Some requirements of the standard for installation of security screen doors (AS 5040) are:

  • The installer has to assess whether the door frame is strong enough to support the security door — for example, that the jamb is in good condition and firmly fixed to the building. If necessary, the jamb may have to be reinforced, such as with metal jamb covers.
    As door jambs often aren’t square, a metal frame may be needed anyway to even out irregularities. Be aware that all this may reduce the width of the doorway and cause problems when moving furniture or appliances in and out, or for wheelchair access. It could also increase the cost of installation.
  • The gaps between the security door and frame at the locking points mustn’t be more than 4 mm; between the frame and hinge points 4 mm (or 6 mm for steel doors); at all other points, gaps mustn’t be more than 5 mm, although at the bottom it may be more than this to compensate for an uneven floor.
  • Think about the lock and how easy it will be to get out of your home in case of fire or other emergency

Aluminium doorsAluminium door

  • While aluminium is less prone to corrosion than steel, the Australian standard still requires protection against corrosion by anodising or powder-coating.
  • Make sure it’s made from heat-strengthened (tempered) aluminium. 

 

 






 

Stainless steel mesh

  • Stainless steel mesh doorAttachment: We’ve seen one brand that uses stainless steel screws to clamp the mesh within the frame and others that use a PVC clamp.
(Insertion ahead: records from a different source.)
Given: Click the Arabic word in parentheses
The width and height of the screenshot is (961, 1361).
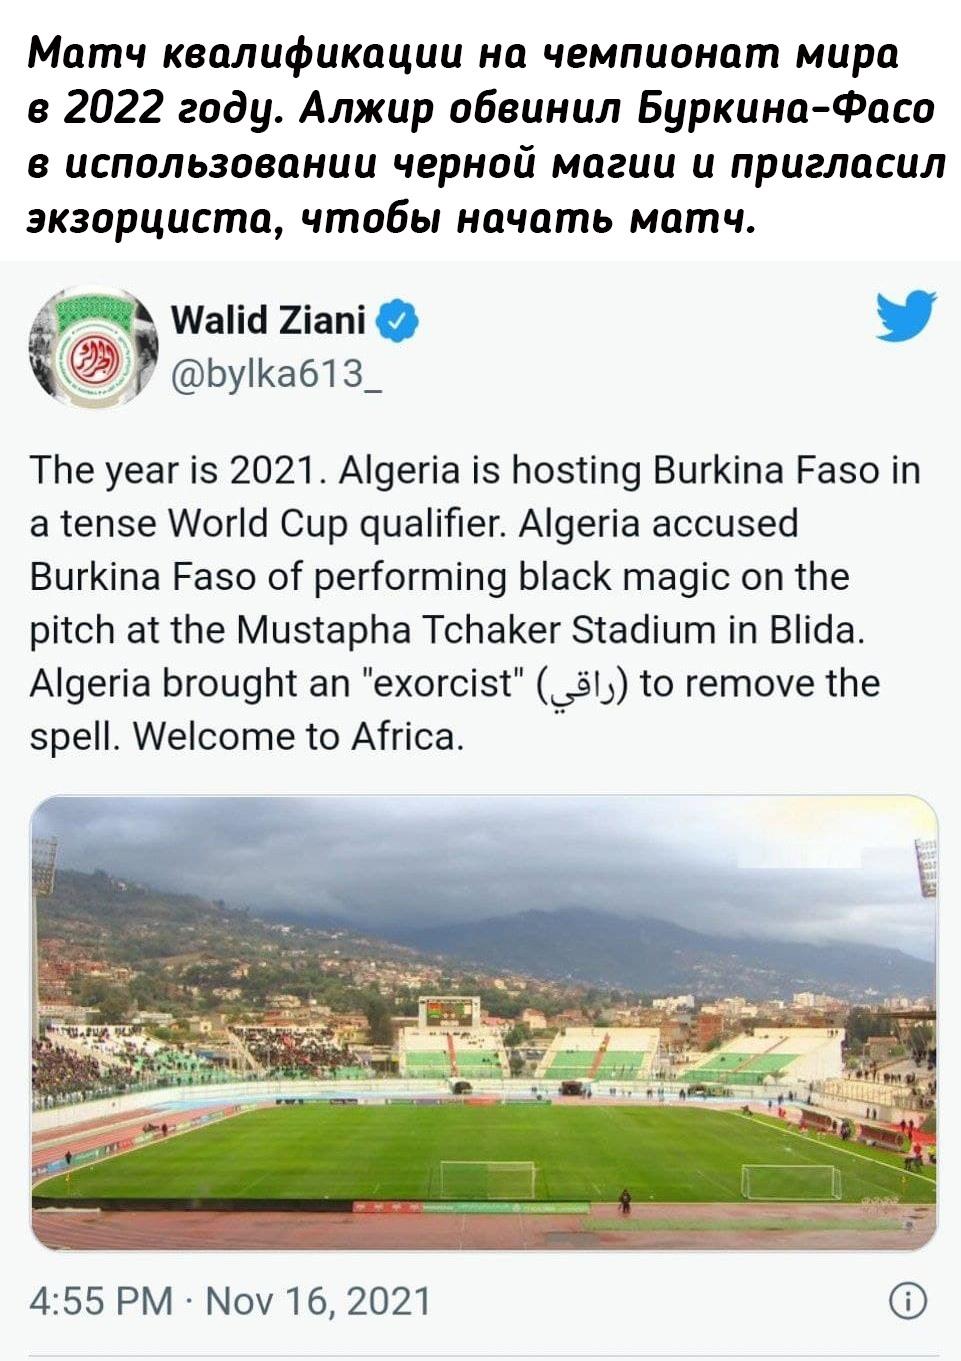Looking at the screenshot, I should [581, 685].
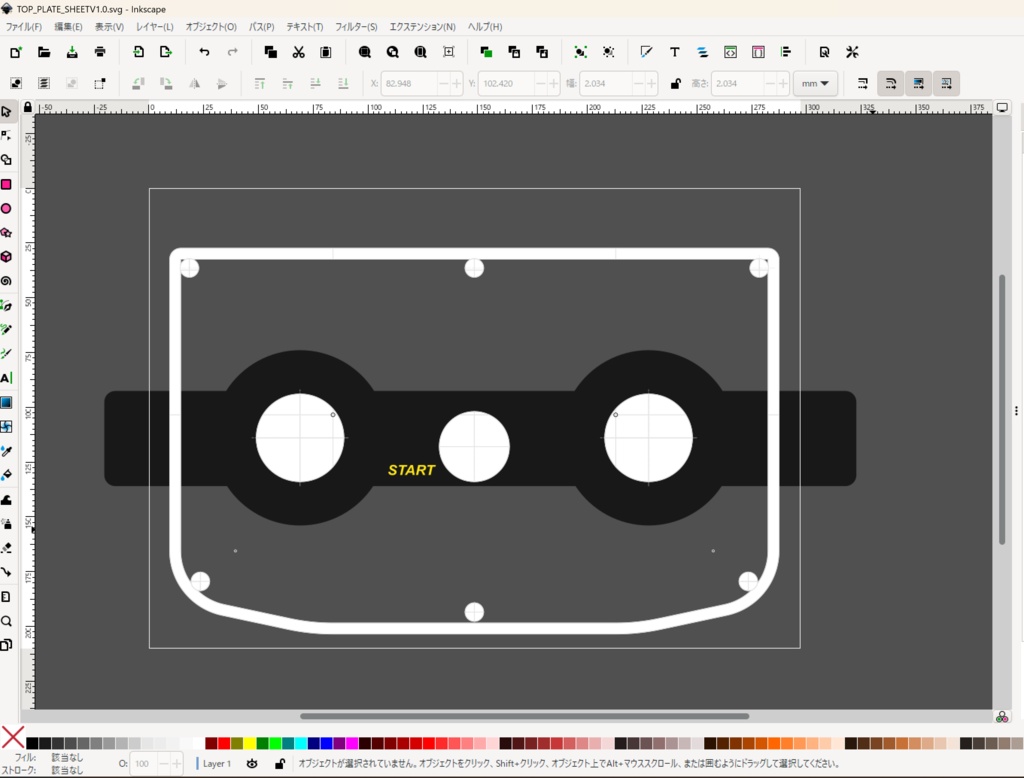Open the XML editor icon
The width and height of the screenshot is (1024, 778).
click(x=730, y=52)
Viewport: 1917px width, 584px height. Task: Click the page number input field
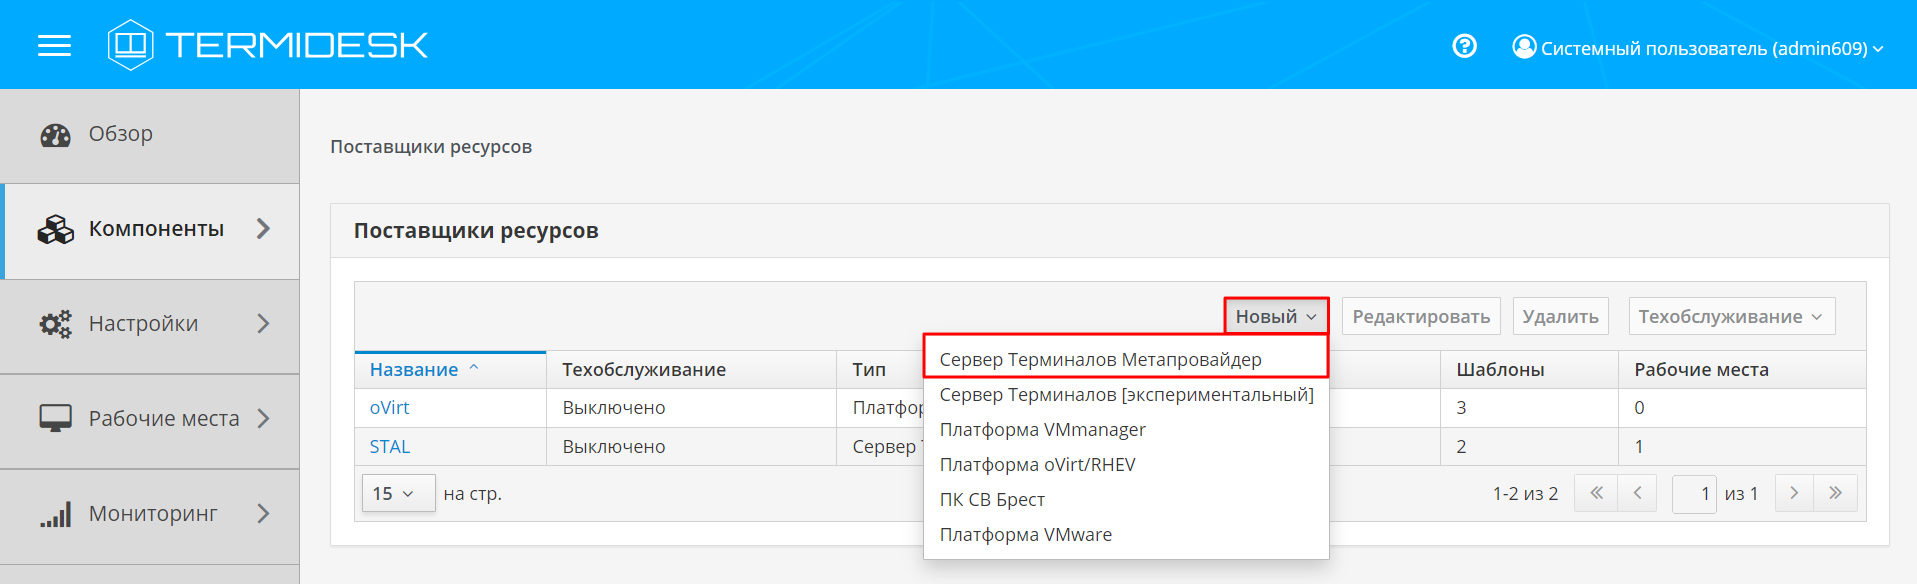(x=1694, y=494)
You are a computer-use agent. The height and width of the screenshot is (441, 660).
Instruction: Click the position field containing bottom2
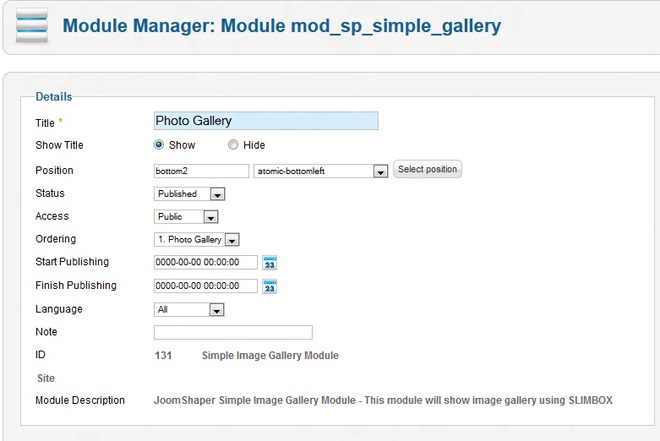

Both claim advantages over the other: the screw-clamp people claim screws hold the mesh in place better, while the plastic-clamp people claim there’s reduced risk of galvanic corrosion from aluminium (frame) coming into contact with stainless steel (mesh). We’ve seen no independent information that one’s better than the other — as long as it meets the standard, you’re likely to be safe with either. However, these doors are relatively new on the market: some longevity issues may become apparent in years to come.
  • There’s also some argument over the best type of mesh to use: some manufacturers use marine-grade 316 mesh (the claimed advantage is that it’s corrosion-resistant in salty environments), while another uses 304 grade mesh (its claimed advantage is that it’s stronger than 316). Again, as long as it meets the standard, you should be OK with either — but watch this space in case any issues emerge over time.
  • The frames of these doors are likely to be aluminium, so the points under Aluminium doors apply (see above).

 

 

Steel doorsSteel door

  • If it meets the standard it’ll be protected against corrosion. To prevent rust in other steel doors, especially if you live near the sea, consider getting one that’s been hot-dip galvanised and powder-coated. (Removing salt build-up with regular washing in warm soapy water can also help.)